DATA SECTION:
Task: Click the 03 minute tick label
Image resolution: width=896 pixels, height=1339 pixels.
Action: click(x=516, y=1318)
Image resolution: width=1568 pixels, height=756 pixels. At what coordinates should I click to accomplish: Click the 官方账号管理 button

* * *

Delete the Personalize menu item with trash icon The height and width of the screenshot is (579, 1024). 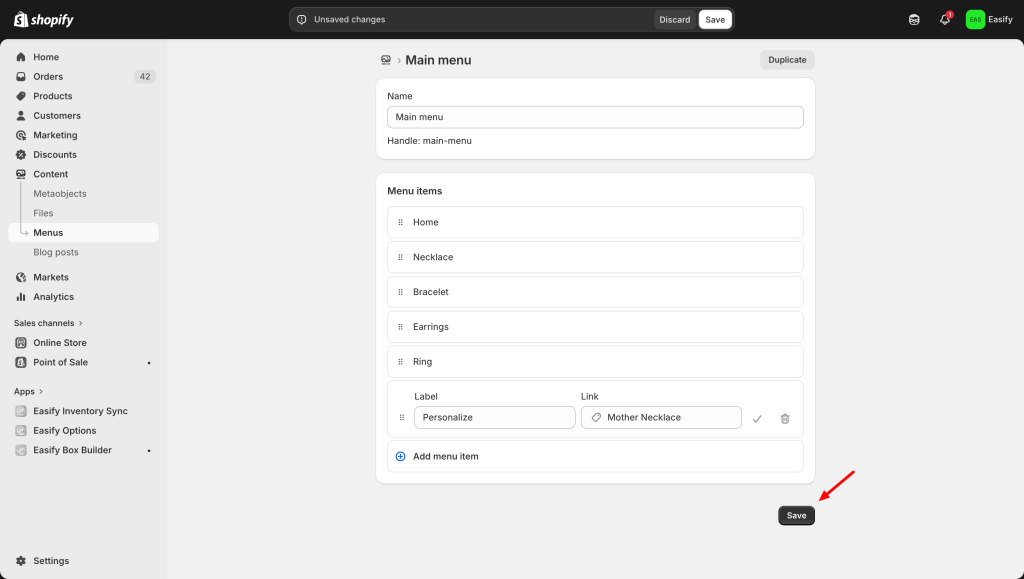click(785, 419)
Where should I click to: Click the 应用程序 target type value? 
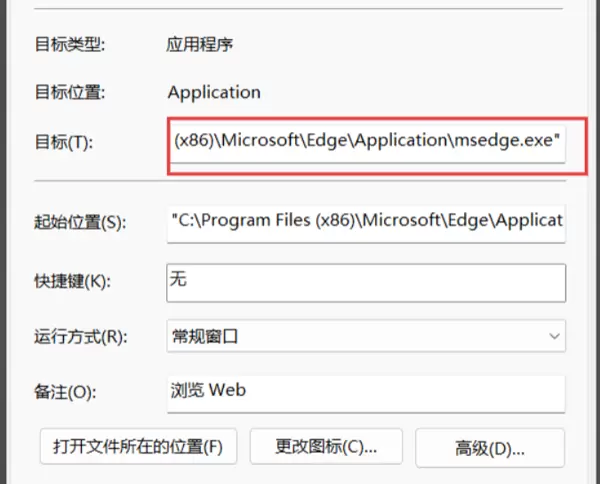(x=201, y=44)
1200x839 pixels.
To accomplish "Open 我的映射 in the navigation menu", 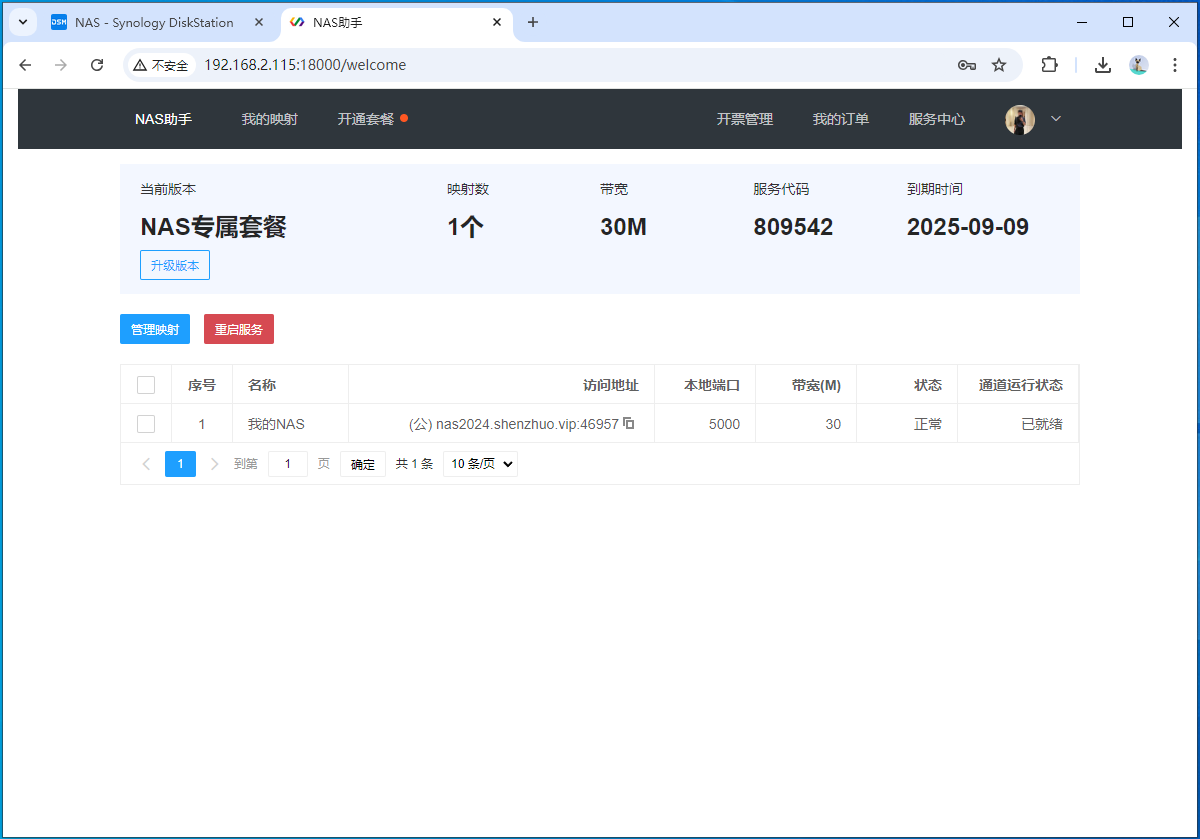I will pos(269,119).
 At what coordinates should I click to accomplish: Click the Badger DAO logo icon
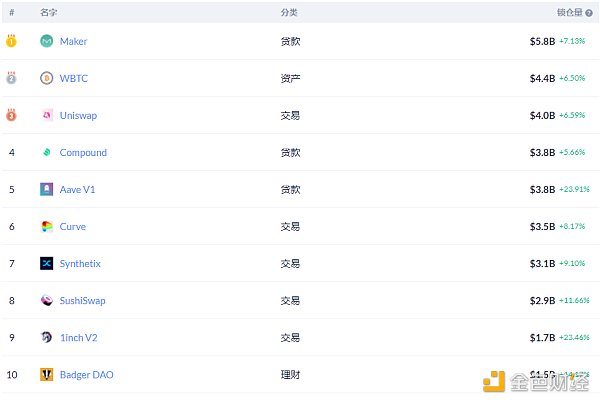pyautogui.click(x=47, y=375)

EXERCISE: Please copy, exactly and with nothing else, the lines above beginning at the line that has "Task: Click the 03 minute tick label" and ending with the line that has "Image resolution: width=1568".

RESULT OF THIS TASK:
Task: Click the 03 minute tick label
Image resolution: width=896 pixels, height=1339 pixels.
Action: click(x=516, y=1318)
Image resolution: width=1568 pixels, height=756 pixels. At what coordinates should I click to accomplish: Click the 官方账号管理 button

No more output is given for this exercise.